The diagnostic process for thalassemia suspicion is based on the use of hematological methods, such as the CBC and the reticulocyte count, electrophoretic methods, and HPLC (with the use of dedicated instruments, which are today more common than electrophoretic systems), with eventual mass spectrometry in particular cases.

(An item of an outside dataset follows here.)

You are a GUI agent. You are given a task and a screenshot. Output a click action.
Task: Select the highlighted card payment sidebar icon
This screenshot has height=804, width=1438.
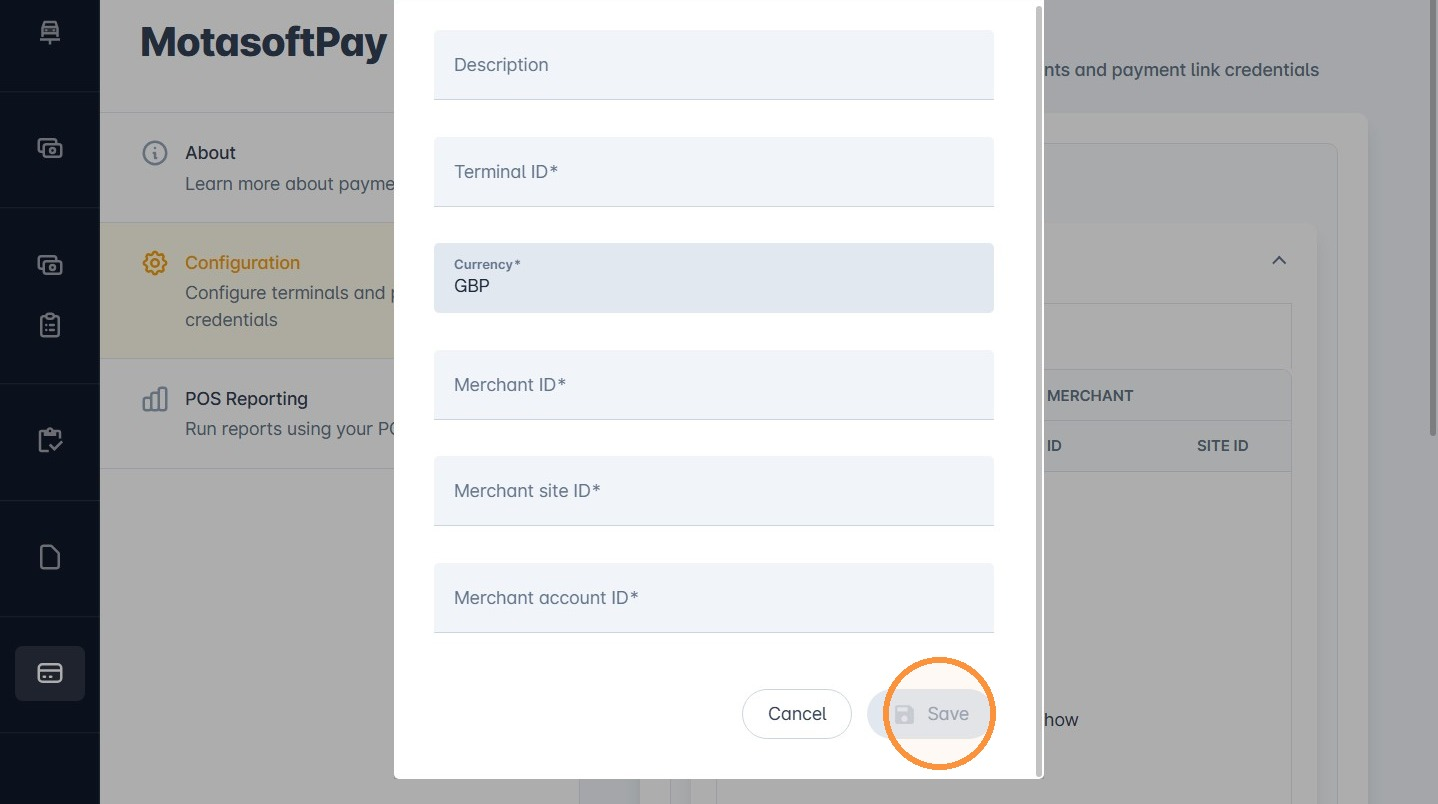coord(49,673)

In some situations, the use of molecular biology techniques based on nucleic acids is appropriate. In the α-thalassemic trait, the erythrocyte indices show alterations characteristic of microcytic anemia, that is, decreased total hemoglobin, MCH <80 fL, erythrocyte count mostly increased, normal or little increased reticulocytes, and normal or decreased HbF. Indeed, there is no HbA2 marker as in the case of the β-thalassemia trait because it is also affected by α gene deletion. Moreover, the observable effects depend on the number of nonfunctioning genes and on the techniques used. For example, the presence of HbH (or rarely of Hb Bart) can already be evident in sub jects with two deletions when sensitive methods like HPLC, and eventually mass spectrometry, are used, which is more difficult with electrophoresis. HbH is instead well evident on electrophoresis and HPLC in subjects with three nonfunctioning genes, together with HbH intraerythrocytic inclusion bodies.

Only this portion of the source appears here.